## Goal
Substitute "screen capture" for "screenshot" in everything from the line containing "Where should I click to: Open" down to the line containing "tap(402, 142)", leaving all else unchanged. Leave the pictures out of your answer.

## Provided information
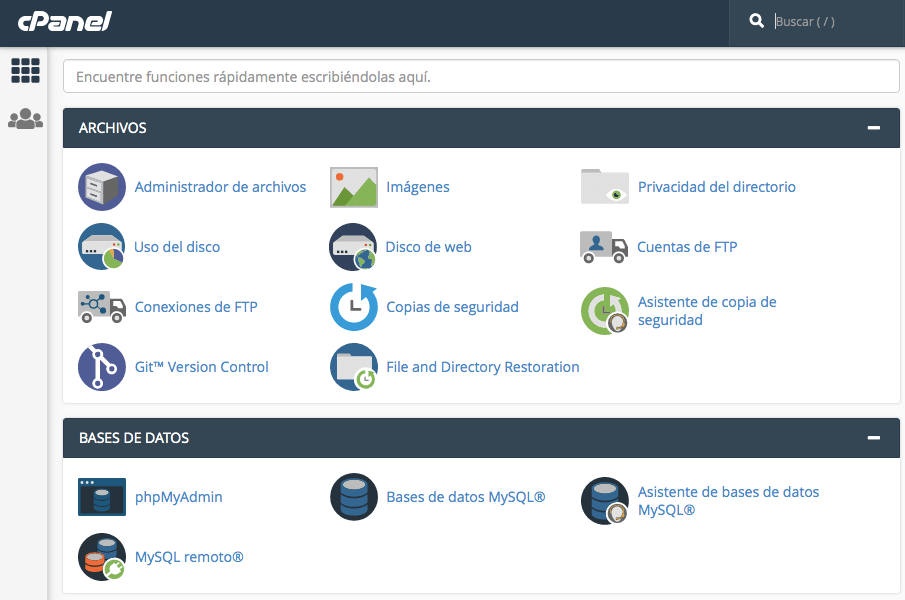Select the Uso del disco icon

[101, 247]
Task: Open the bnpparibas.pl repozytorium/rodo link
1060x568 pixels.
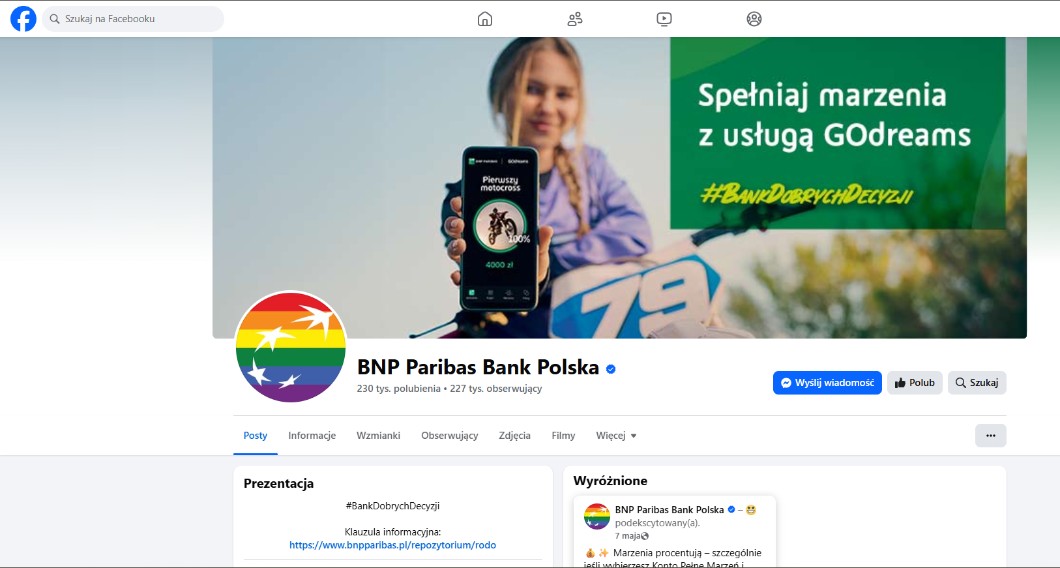Action: click(x=393, y=544)
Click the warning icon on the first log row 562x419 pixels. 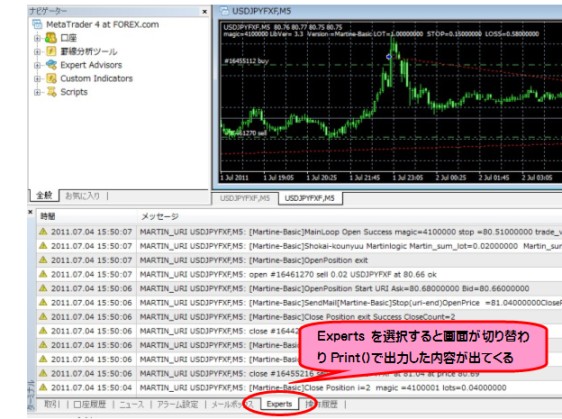[x=43, y=232]
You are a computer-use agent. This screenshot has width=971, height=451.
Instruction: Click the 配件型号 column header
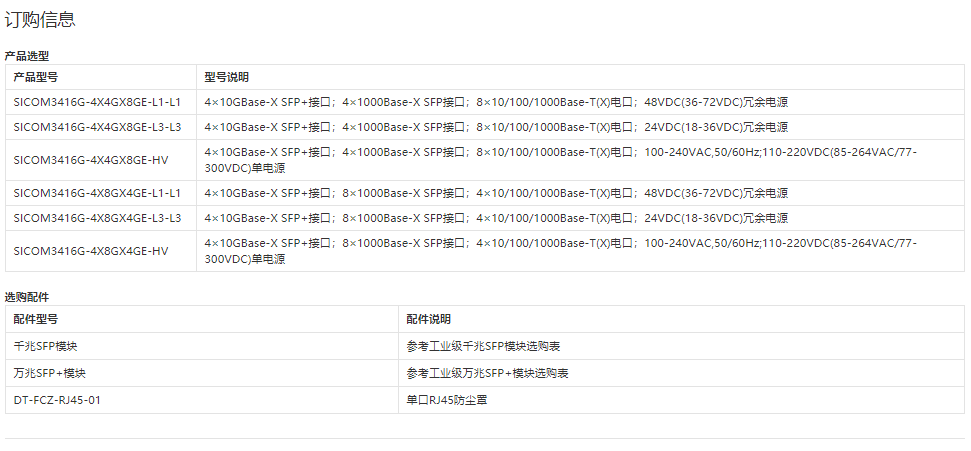pyautogui.click(x=36, y=319)
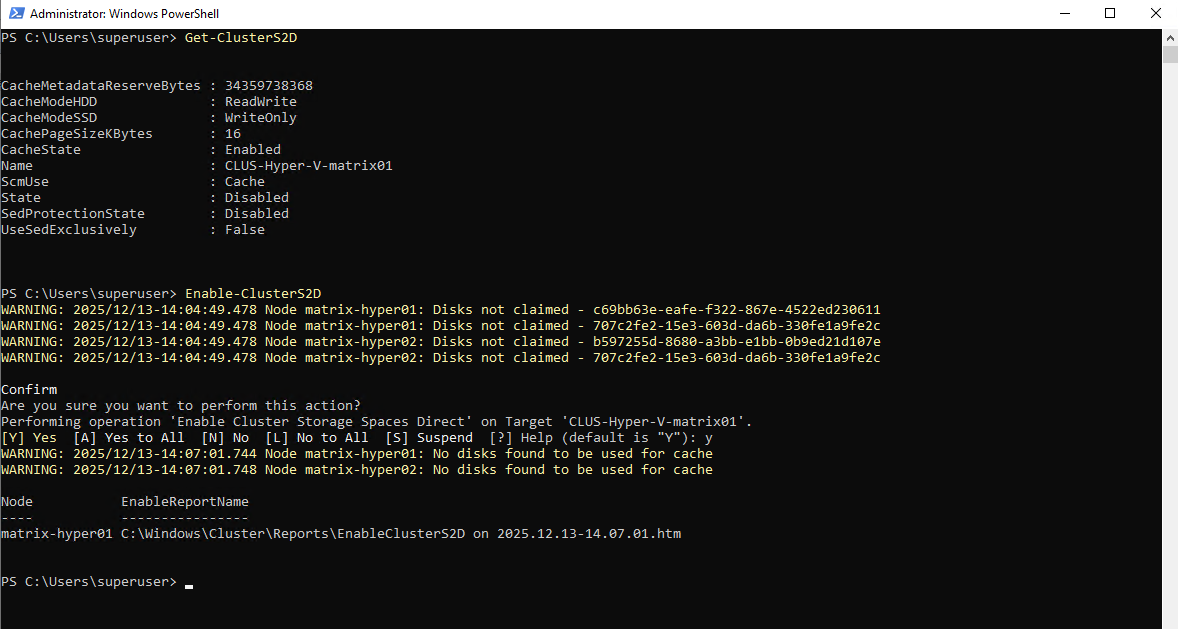1178x629 pixels.
Task: Click the EnableReportName column header
Action: [x=185, y=502]
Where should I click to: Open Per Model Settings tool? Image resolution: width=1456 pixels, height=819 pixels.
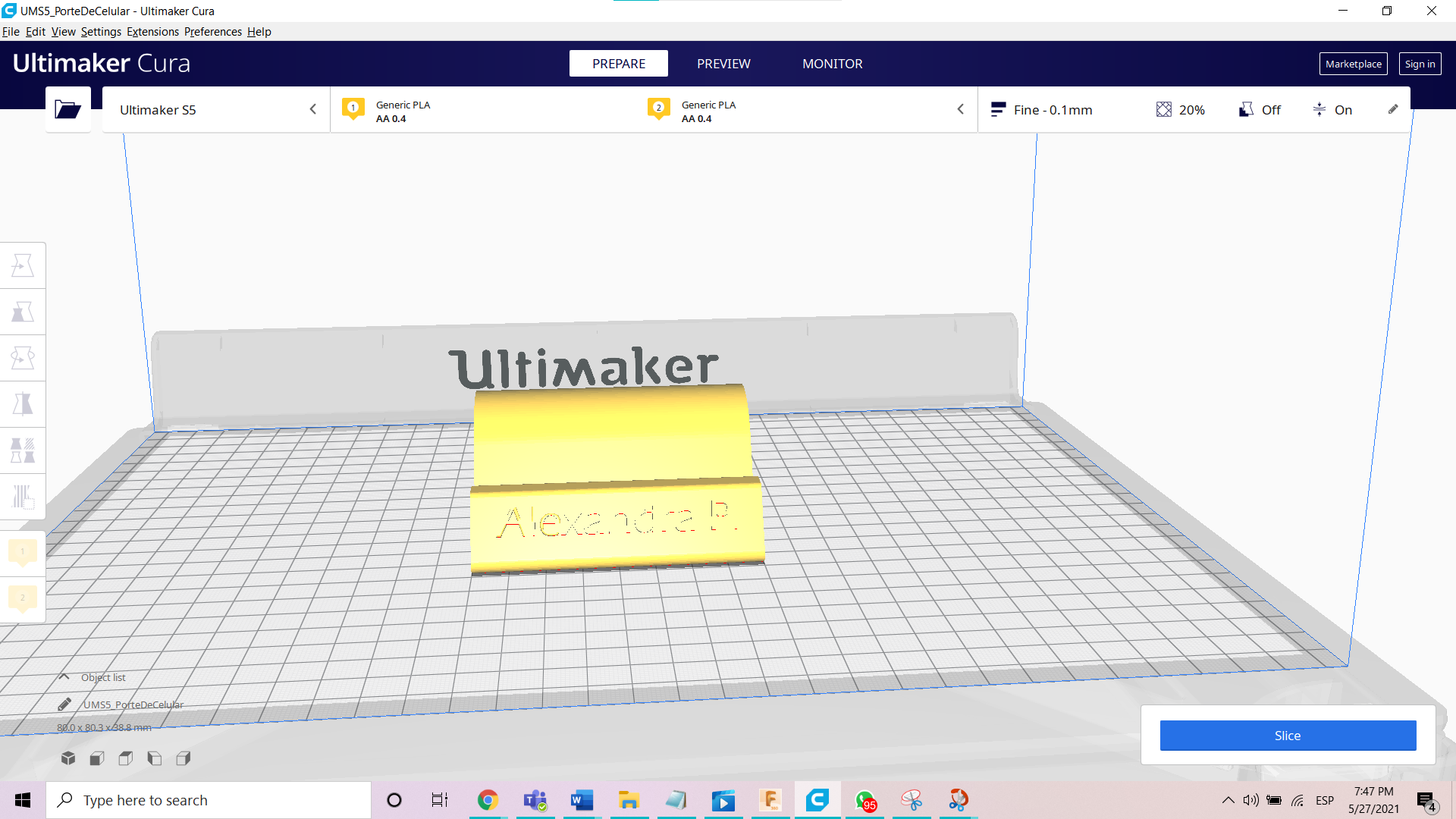point(23,450)
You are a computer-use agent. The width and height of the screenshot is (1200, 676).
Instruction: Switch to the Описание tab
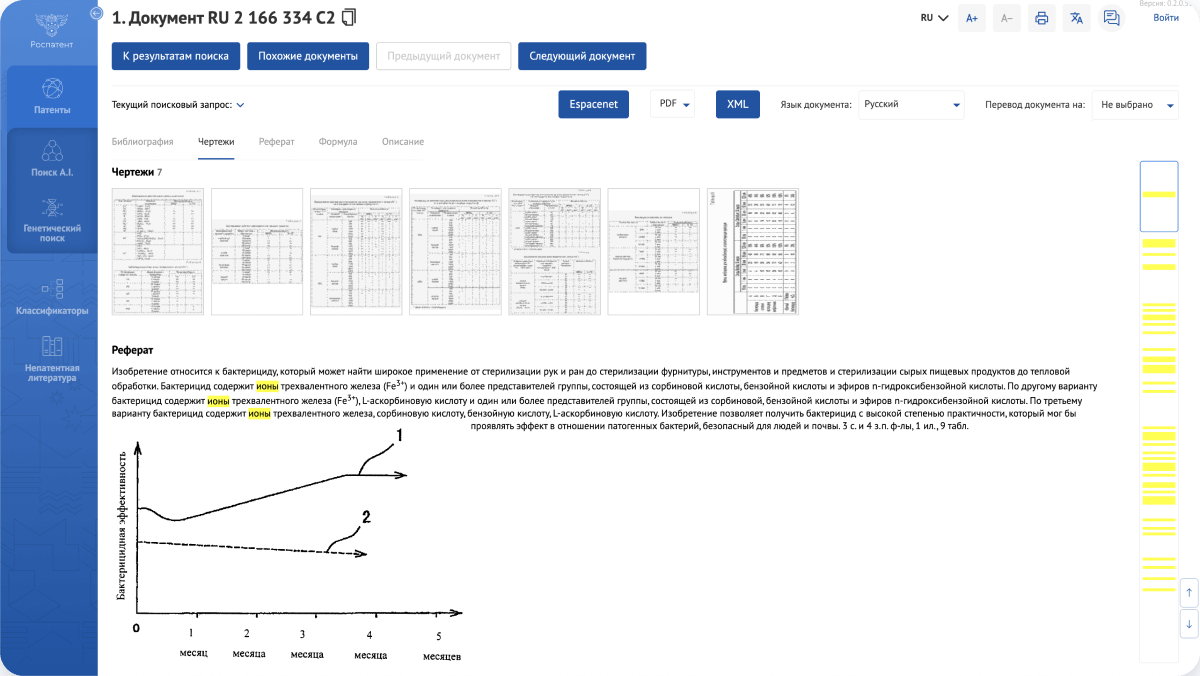tap(402, 142)
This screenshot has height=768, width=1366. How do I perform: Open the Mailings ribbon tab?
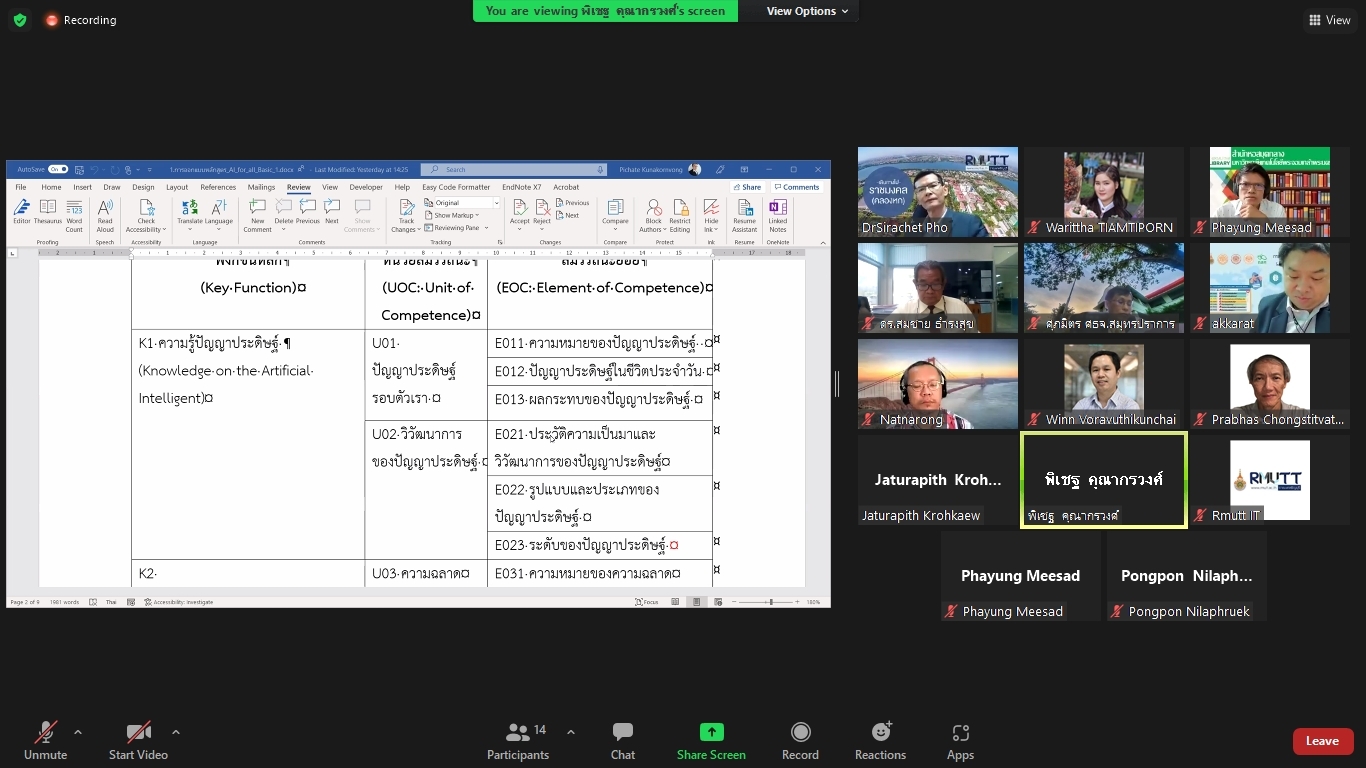(x=261, y=187)
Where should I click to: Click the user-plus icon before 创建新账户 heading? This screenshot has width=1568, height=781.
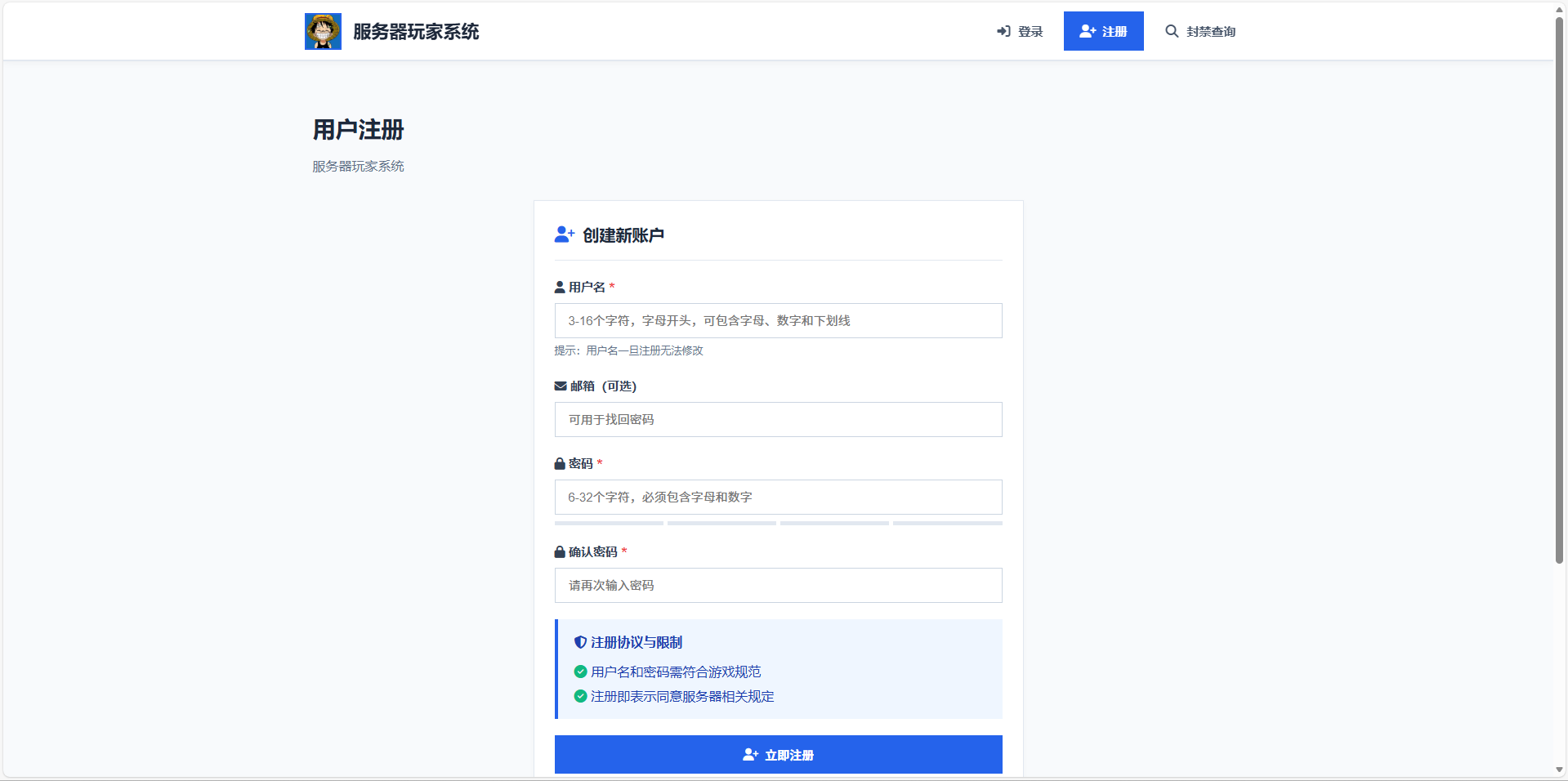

## Answer to the problem
Where should I click to: Open Per Model Settings tool? Image resolution: width=1456 pixels, height=819 pixels.
point(23,450)
You are a computer-use agent. The width and height of the screen capture is (1200, 676).
Instruction: Switch to the Описание tab
tap(402, 142)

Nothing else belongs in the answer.